** START OF Provided text **

Luke, it'll never happen. From reading Jason's stuff I bet he has never played a human opponent.

Oh and what theories? There are no theories here, only an over simplification of an end state, "kill the enemy". No $hit, that is always the goal, but as Shift8 stated, ignore the other aspects of the battlefield including time and terrain, etc. at your peril. Rarely is it so simple to just go out and kill the other force, unless you always play with a far superior numerical or firepower advantage.

Edited by Bil Hardenberger
Link to comment
Share on other sites

Combat Missions's scenarios aren't designed for textbook applications of tactics. They're designed to be challenging. In that light terrain objectives and short mission timers make perfect sense. I could see QB essentially being the place to go for a by-the-numbers approach. The scenarios, campaigns, etc should not be so easy.

Link to comment
Share on other sites

Note that understanding Jason does not mean that I agree with him. Nor that I completely disagree with him. If terrain objectives are to be taken, it's much easier to do that if you've swept the enemy away with your lead broom. But you still have to take them, and to do that you have to know where they are, which implies paying some attention to the assigned objectives. Because if you forget to occupy an occupy VL and your human opponent refuses to Surrender, you're not going to collect the VPs for that VL.

 

Because this is a game we're playing, the scenario has to provide the operational context, and if that says you can't afford the losses it'll take to whup your opponent, you'd better not spend too much effort on the beat-down. But where VCs are simplistic and force matchups putatively "even", beating the tar out of the other guy is absolutely a way of achieving your objectives.

Link to comment
Share on other sites

Since I started reading JasonC's posts, over the last 15 years or so, (I've been lurking here a long time, I guess) he has pretty unwaveringly (and at times, to be fair, somewhat brusquely) advocated an attritionist stance, both operationally and tactically.  As an attritionist, he argues that efforts that do not aim to reduce enemy fighting power are at best an inefficient way of winning, and at worst a waste of resources. 

 

Therefore he argues that terrain has no value, unless it imparts an edge when it comes to destroying enemy power.  A bridge that crosses a major river is just a bridge.  A bridge that is the only supply route for an enemy formation, the destruction of which would leave them unsupplied and cut off, is a valuable target.  The minute the enemy finds another MSR, that bridge is less important.

 

So his position is that any piece of terrain has only relative value tied to its ability to affect the reduction of enemy fighting power.  Great, sounds good.

 

But the current question (and we are far from German tactical doctrine now), has become one of scenario design.  As I understand it, JasonC is basically saying that a scenario designer who ties the balance of victory to terrain locations is handcuffing the player by forcing them to go after ground, not go after the enemy.

 

Now I'm not knocking scenario designers - I've tried designing some, and I know it's really really difficult to do, much less well.  My hat goes off to anyone who gets one finished, frankly.  But I see his point about scenarios that overvalue victory locations.  Why do I have to put boots in that village when I can just drive around it because I have killed off everything outside of it, and it is now totally isolated, all the ground around dominated by my fire?  The enemy there is powerless, and I can kill him whenever I want, because he can't move without being blown to smithereens.  Yet achieving this, I have lost the CM scenario, because I have not physically planted my flag on the enemy strongpoint, as it were.

** END OF Provided text **
** START OF Data shown **

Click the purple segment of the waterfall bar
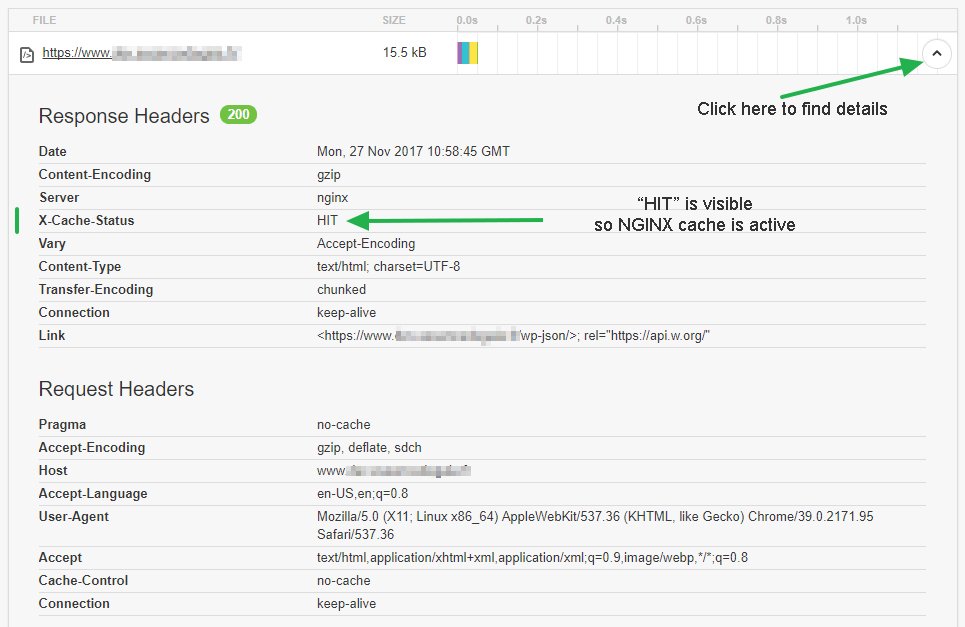The image size is (965, 627). 462,53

** END OF Data shown **

Jobs:
- 1) Answer these three questions using the forum discussion on Combat Mission scenario design.
(a) What does the forum discussion say Combat Mission's scenarios are designed to be?
(b) For roughly how long has one poster been reading JasonC's posts?
(c) Under what condition is a bridge described as a valuable target?
- 2) Extend the forum discussion on Combat Mission scenario design by adding a further passage that follows on from its final sentence.

Task results:
- 1)
(a) They are designed to be challenging.
(b) Over the last 15 years or so.
(c) When it is the only supply route for an enemy formation, so that destroying it would leave that formation unsupplied and cut off.

- 2)
 

I can, however, see two situations where one would design a scenario with a patch of ground that absolutely must be taken.  The first is that you as the scenario designer provide a reason that makes that village an important piece of terrain.  Maybe it is the only good option for an MSR for forces advancing past it, or it has an important bridge crossing that you need to use.  Maybe the important VP location is the hill that allows your FO to see the the road going through the village!  The other reason is to create a scenario in which you have to take that village because your commander thinks that ground has intrinsic value in and of itself, and you are just the poor schlep following orders!  But even then, I think that victory should not be solely or largely dependant on holding that ground at the end of the scenario, in terms of victory points.  If all the defenders are dead or shattered, they will not hold that village for much longer.

 

As a final point, one of the big reasons I am hopeful that choppinit's operational layer project succeeds is to reduce that sort of terrain VP based mentality.  One almost never sees defenders withdraw in a CM scenario.  They stand to the point that they break or die, and it is rare that a scenario awards a majority of points for defender force preservation.  I realise that it is very hard to do from a design and balance standpoint, so there is that.  But in a dynamic campaign, force preservation can become huge, and the idea of living to fight another day can have some real merit, so long as the campaign itself is well designed.  Of course, I'm sure we will see the same arguments repeated then, with "campaign" substituted for "scenario".  I look forward to it!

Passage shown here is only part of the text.